## Data listing
--- START ---
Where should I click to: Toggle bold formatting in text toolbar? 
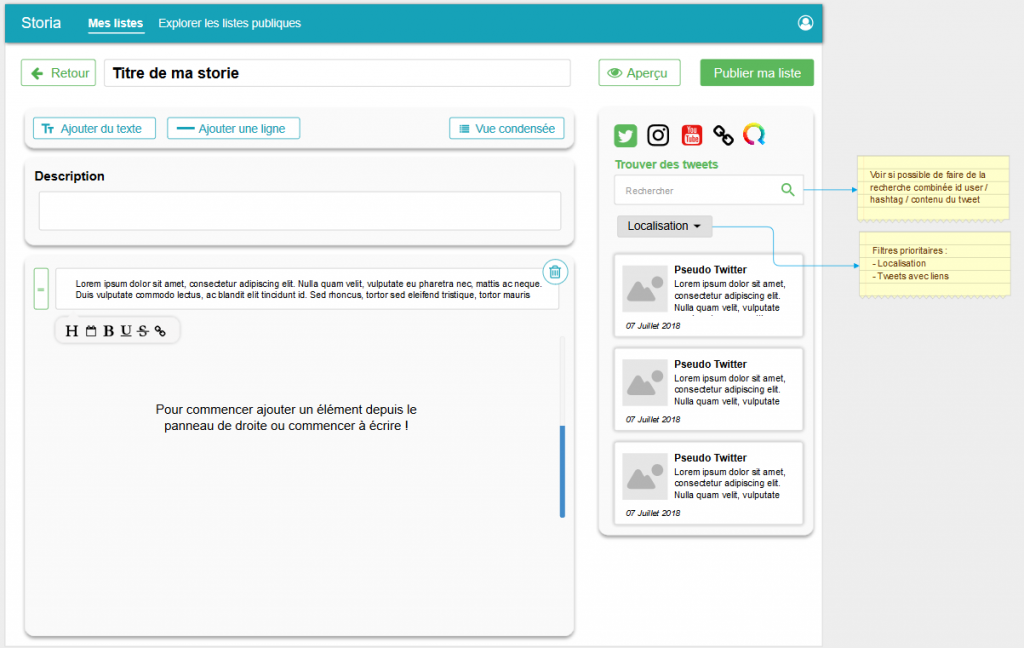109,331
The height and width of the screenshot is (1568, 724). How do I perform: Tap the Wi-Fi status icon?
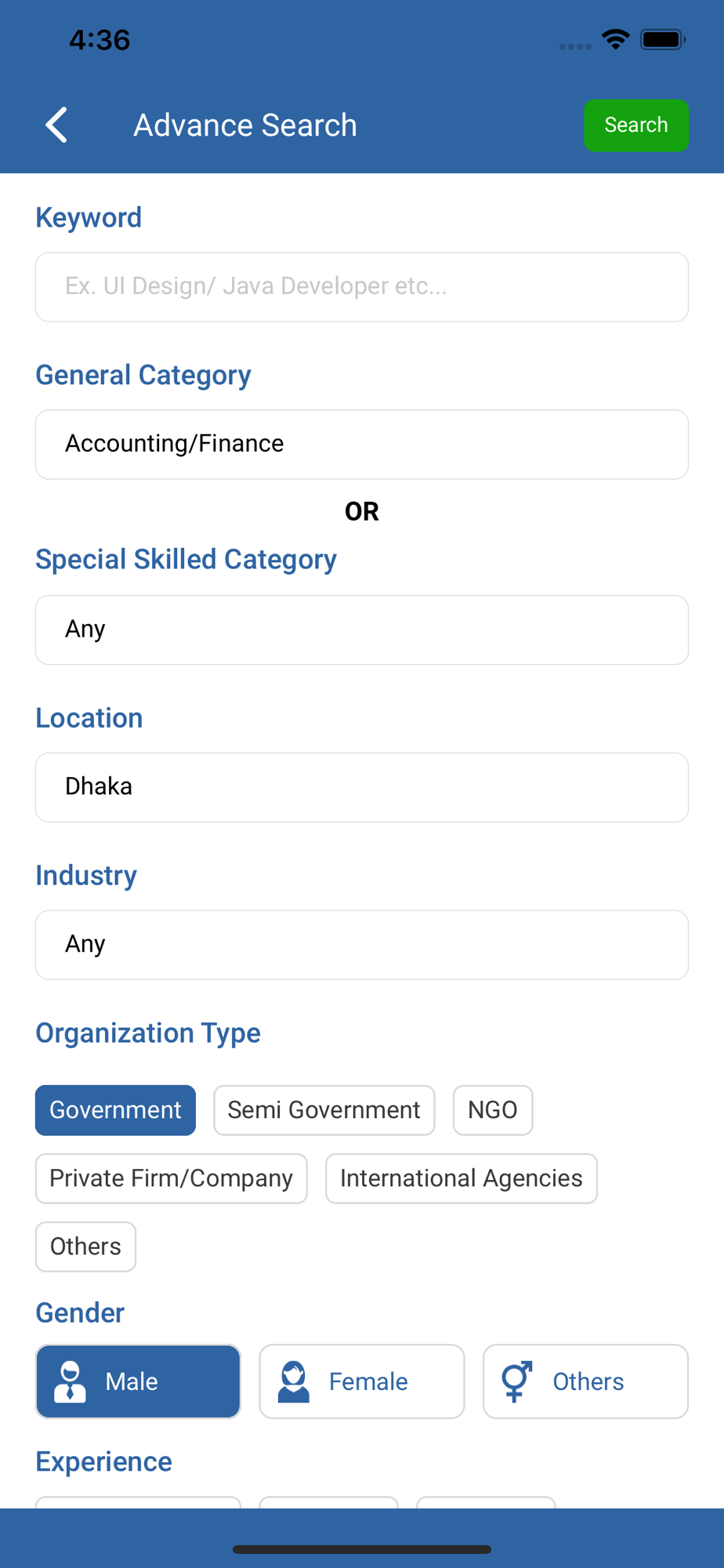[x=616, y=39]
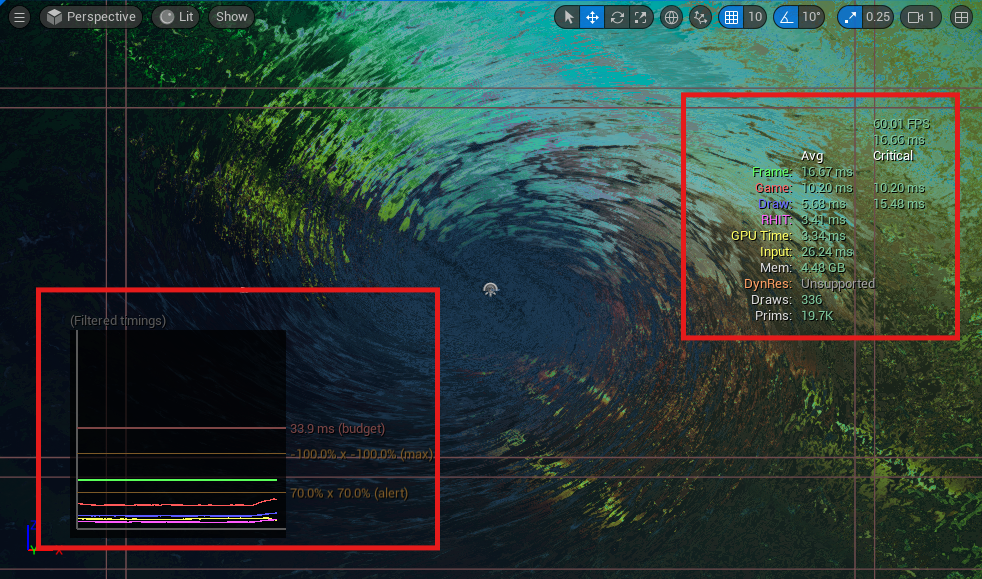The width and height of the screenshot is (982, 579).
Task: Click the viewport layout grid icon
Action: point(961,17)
--- END ---
--- START ---
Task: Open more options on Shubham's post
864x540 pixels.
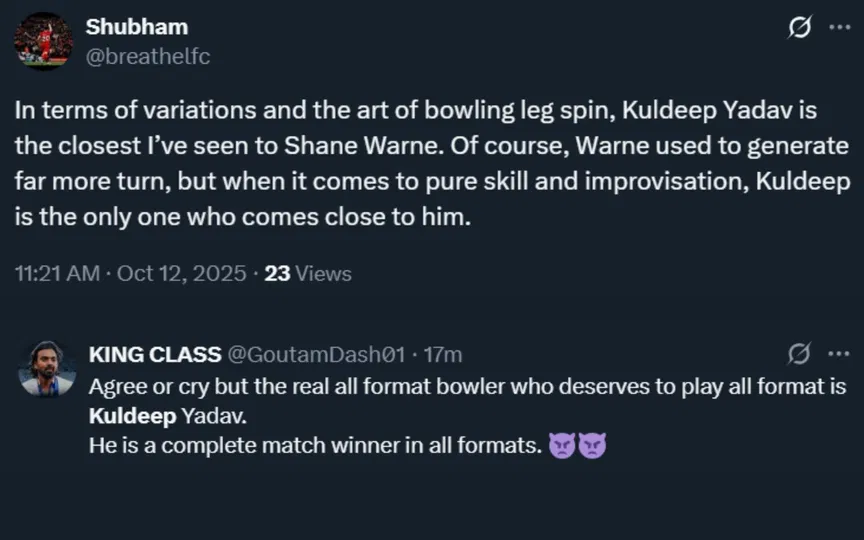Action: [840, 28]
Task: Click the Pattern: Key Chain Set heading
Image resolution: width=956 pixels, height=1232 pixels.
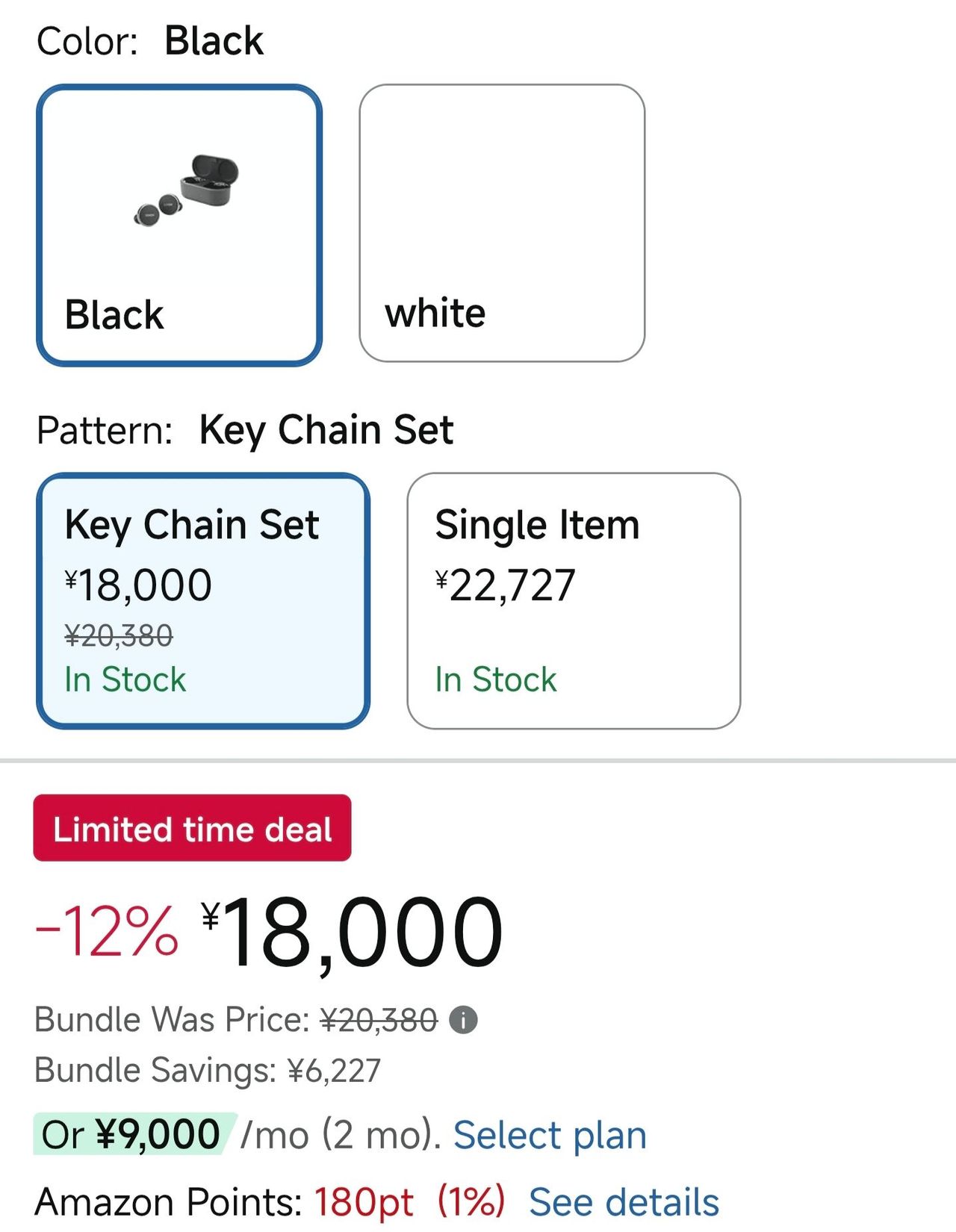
--- END ---
--- START ---
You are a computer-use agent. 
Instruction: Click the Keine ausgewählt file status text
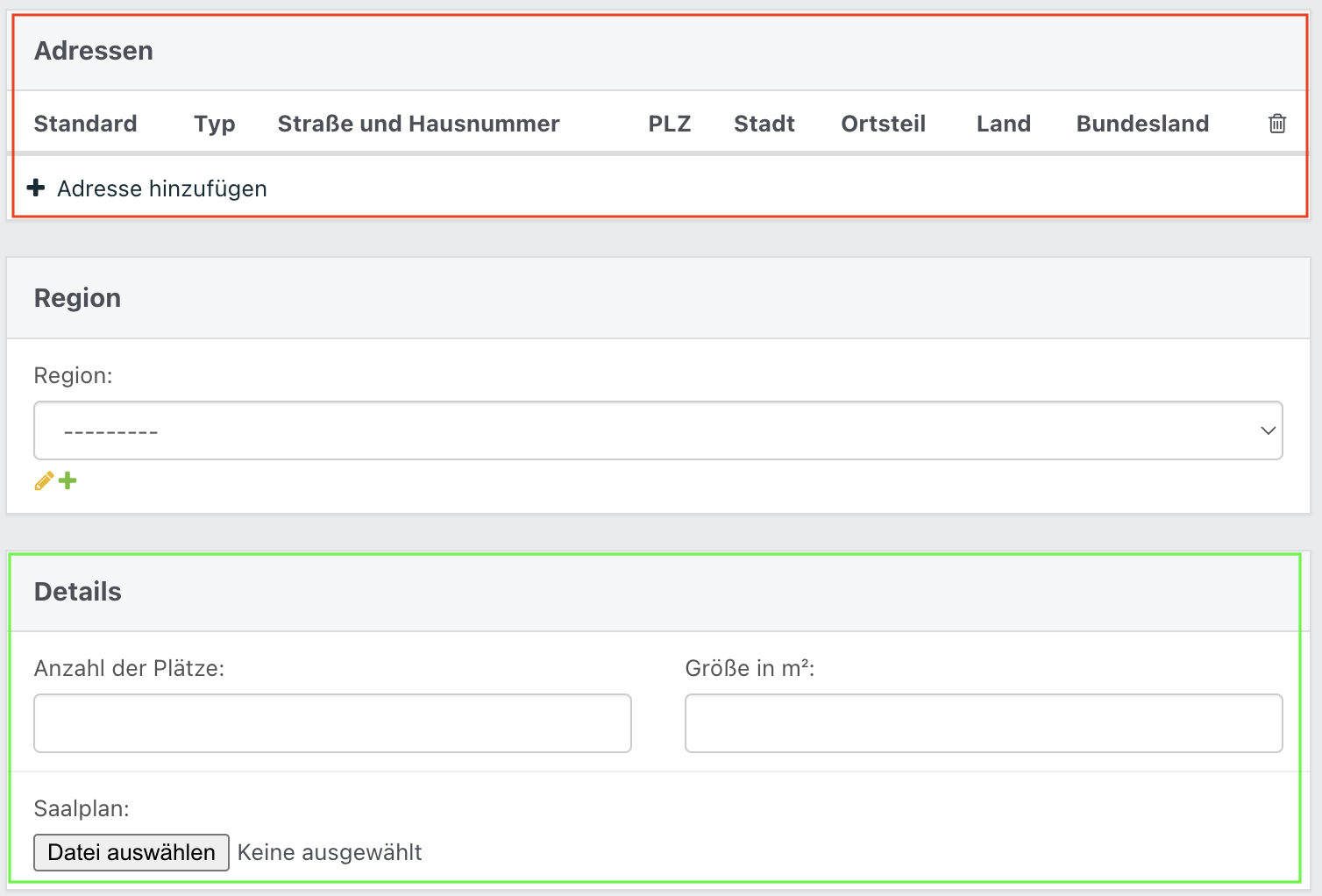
--- END ---
Please give again the lines above between the line holding "Task: Click the Pattern: Key" and the line holding "Image resolution: width=956", inclusive, exactly as they are and with nothing added.

Task: Click the Pattern: Key Chain Set heading
Image resolution: width=956 pixels, height=1232 pixels.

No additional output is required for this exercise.